*** Opening Records to process ***
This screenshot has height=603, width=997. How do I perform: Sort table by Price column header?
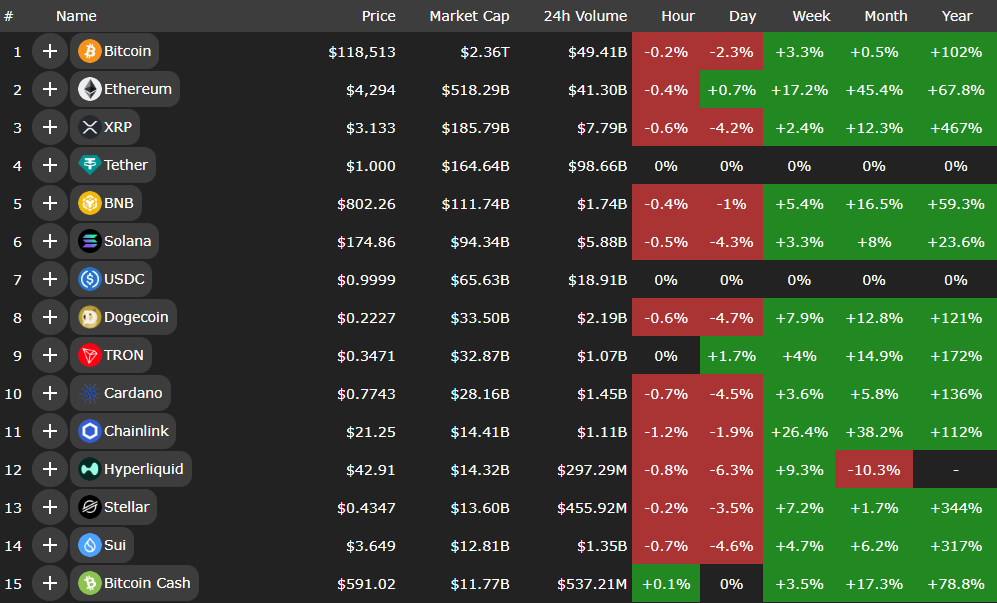(x=378, y=16)
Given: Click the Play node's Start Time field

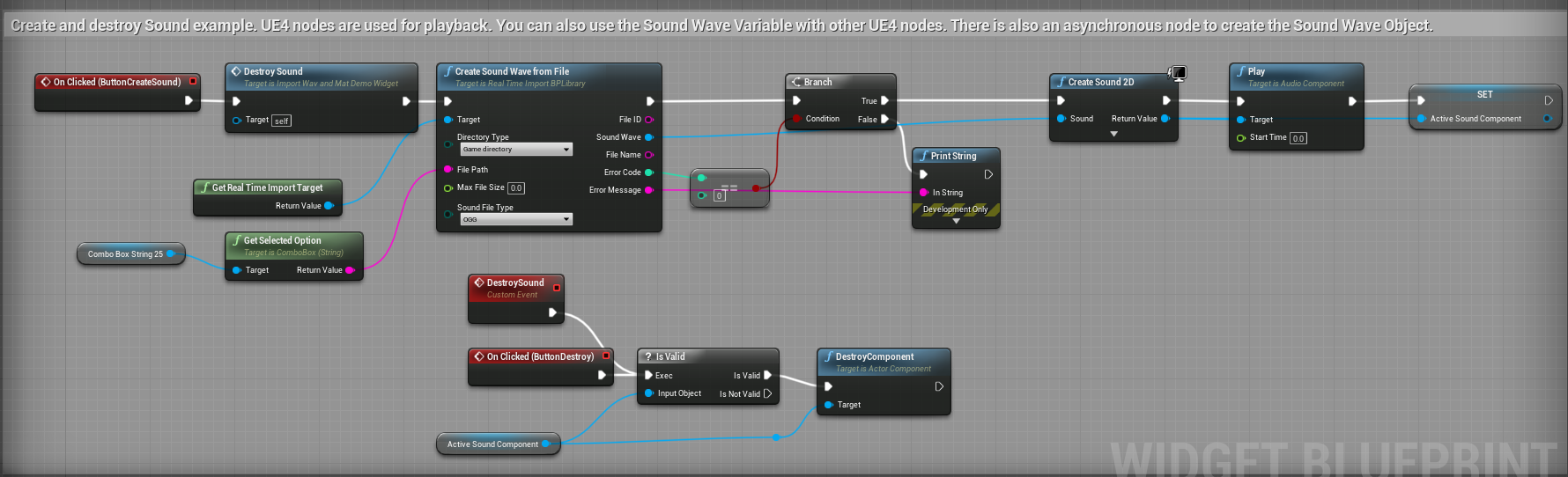Looking at the screenshot, I should [x=1298, y=138].
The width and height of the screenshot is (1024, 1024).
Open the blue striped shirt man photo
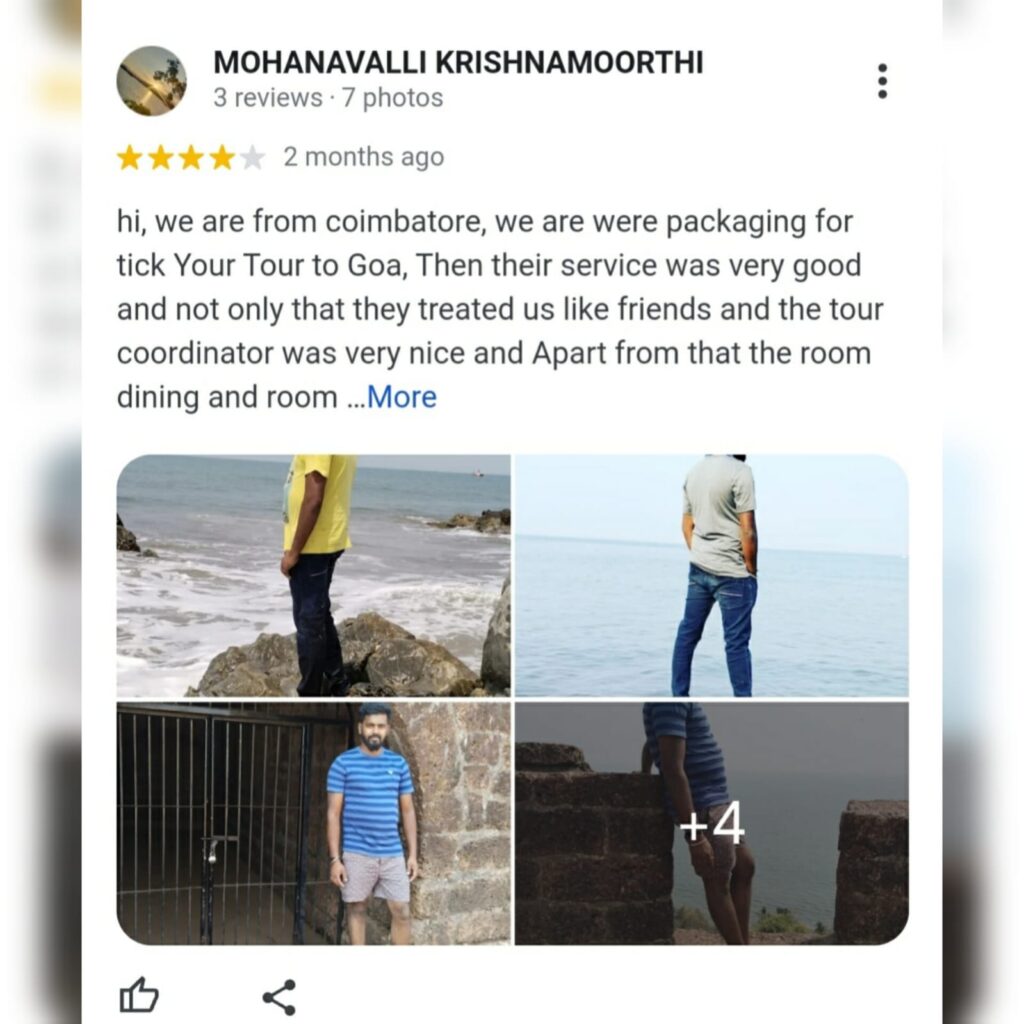point(313,824)
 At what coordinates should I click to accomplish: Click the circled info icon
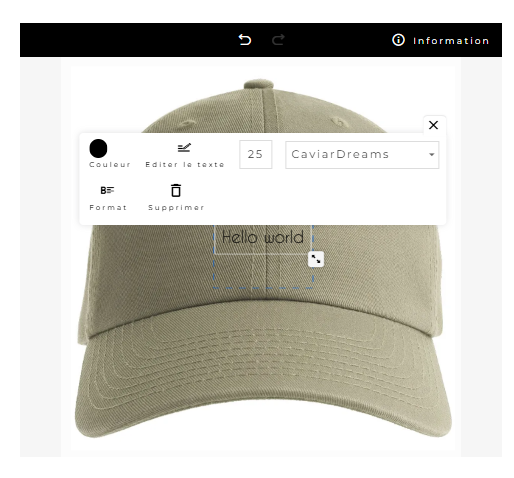point(398,40)
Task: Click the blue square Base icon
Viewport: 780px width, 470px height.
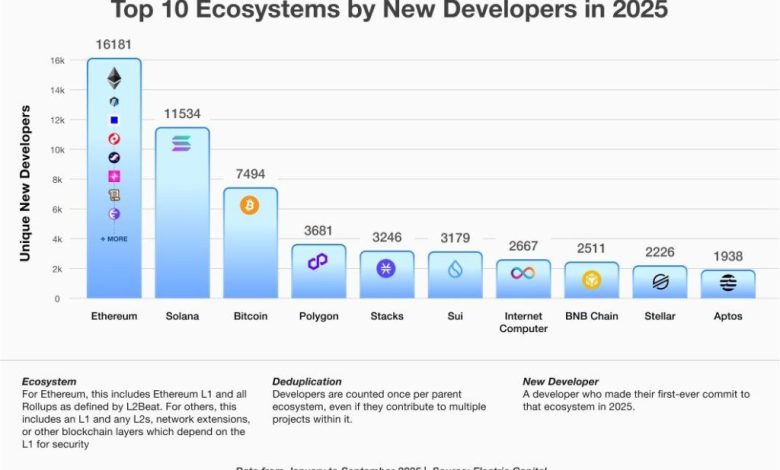Action: 114,120
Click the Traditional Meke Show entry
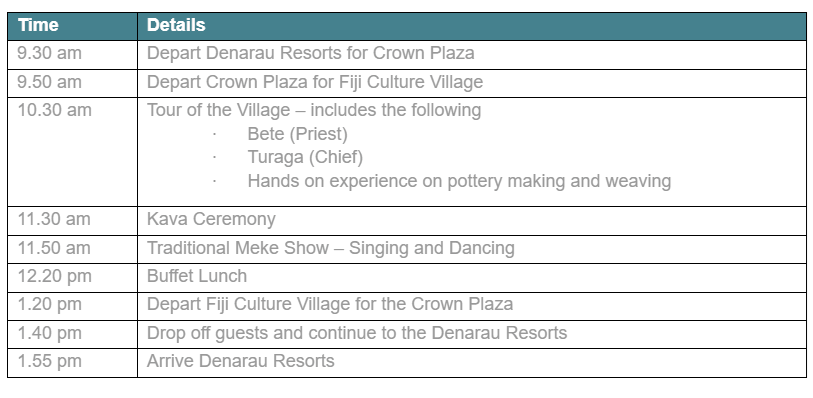This screenshot has width=813, height=398. 330,248
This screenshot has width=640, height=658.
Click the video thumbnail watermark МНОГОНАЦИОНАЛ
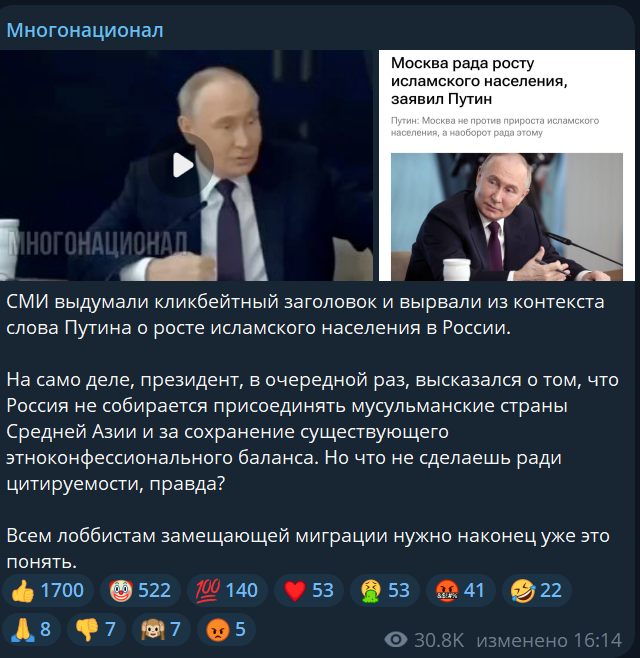click(97, 243)
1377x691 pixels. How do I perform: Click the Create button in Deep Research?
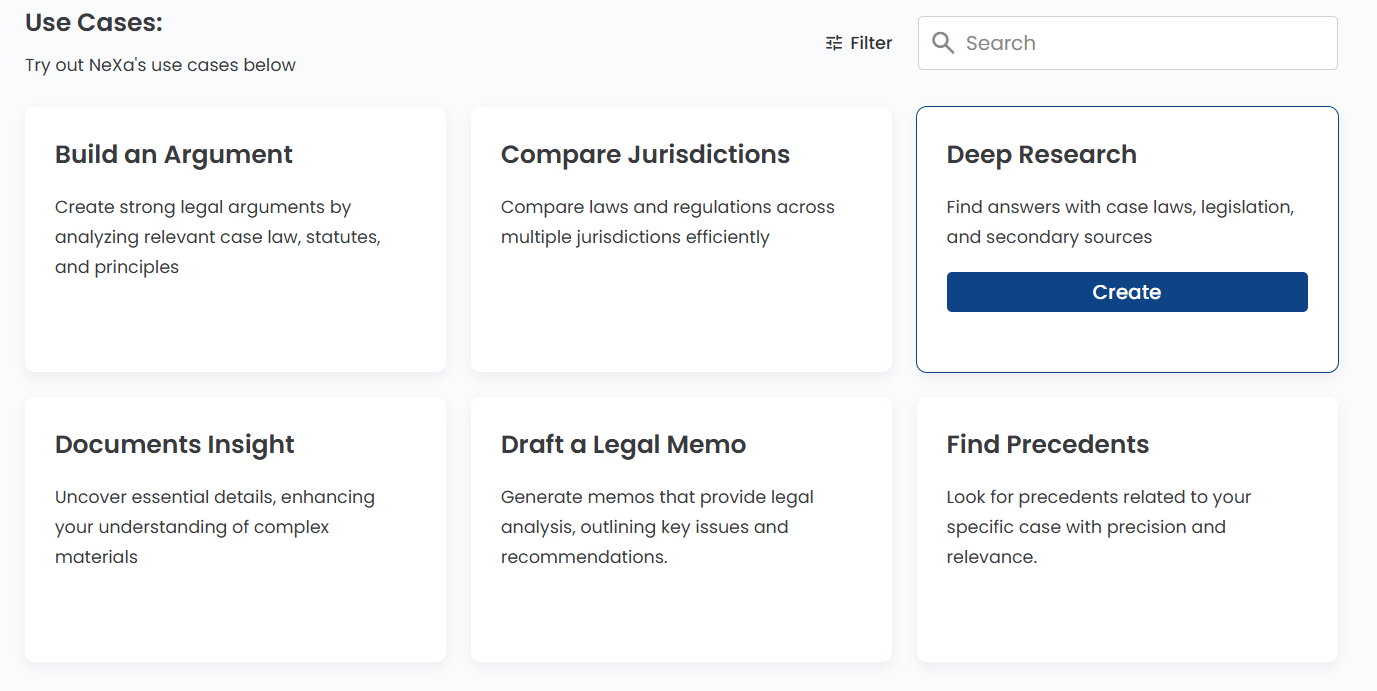point(1127,292)
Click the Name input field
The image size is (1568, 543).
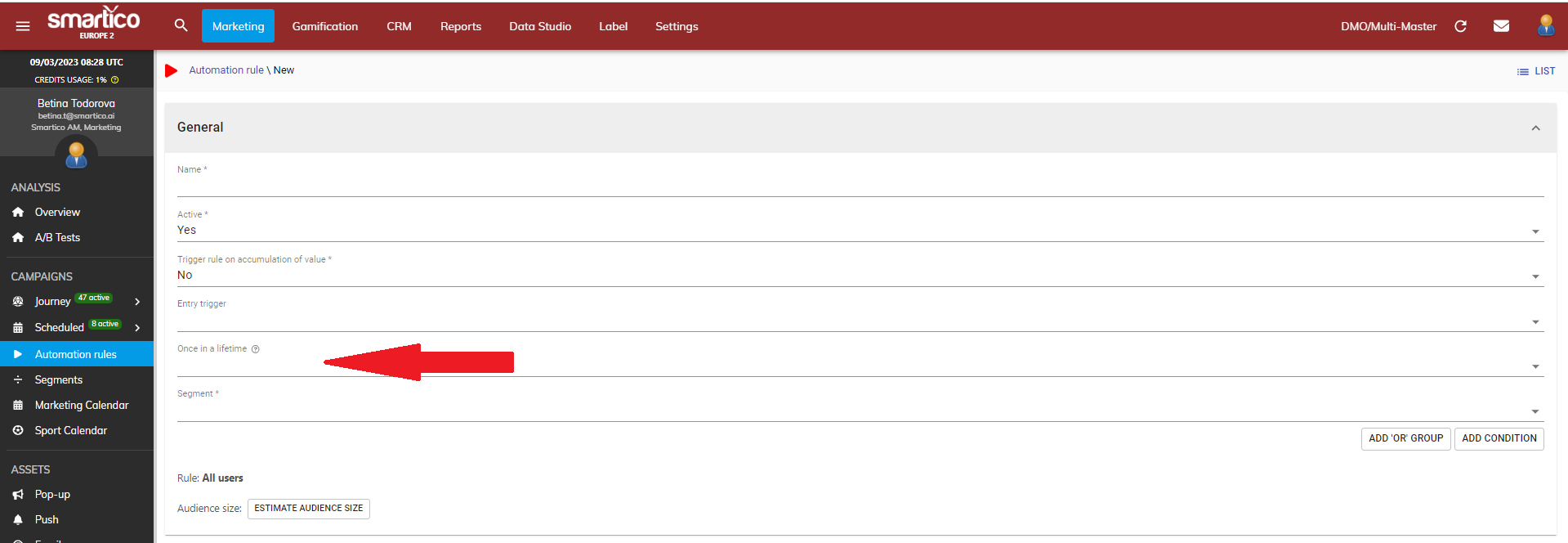coord(860,186)
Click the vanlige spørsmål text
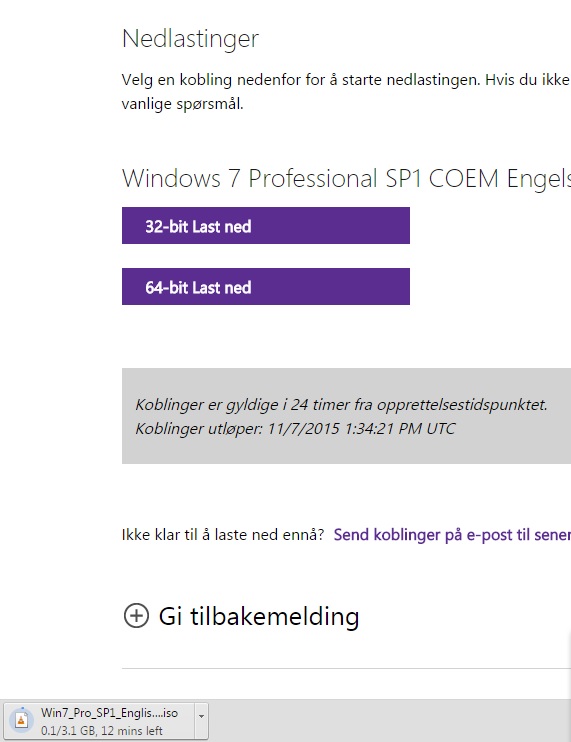Viewport: 571px width, 742px height. coord(183,104)
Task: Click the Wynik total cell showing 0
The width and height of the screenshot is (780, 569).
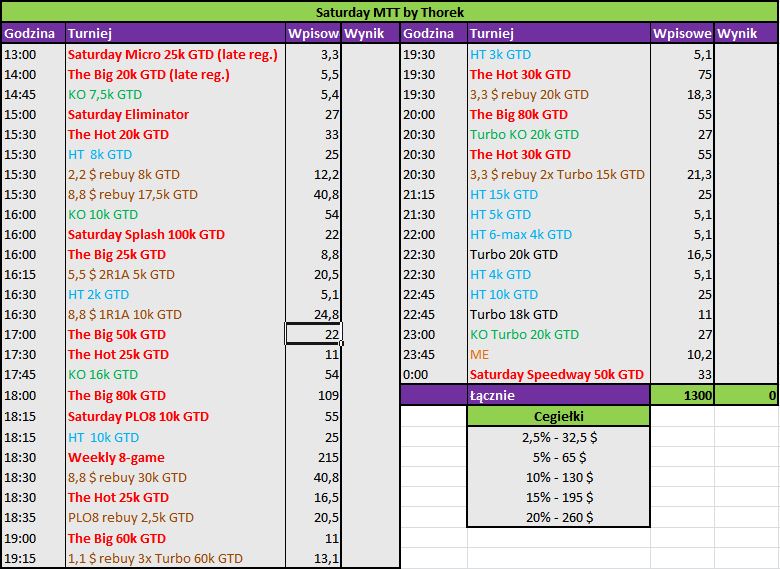Action: 746,395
*** Closing Records to process ***
To do:
An exact transcription is needed, covering the line with "The image size is (1568, 543)." and every line after it to the end of the entries, but not the pictures.

Answer below:
The image size is (1568, 543).
coord(860,186)
Click the vanlige spørsmål text
Viewport: 571px width, 742px height. coord(183,104)
Task: Click the Wynik total cell showing 0
The width and height of the screenshot is (780, 569).
Action: 746,395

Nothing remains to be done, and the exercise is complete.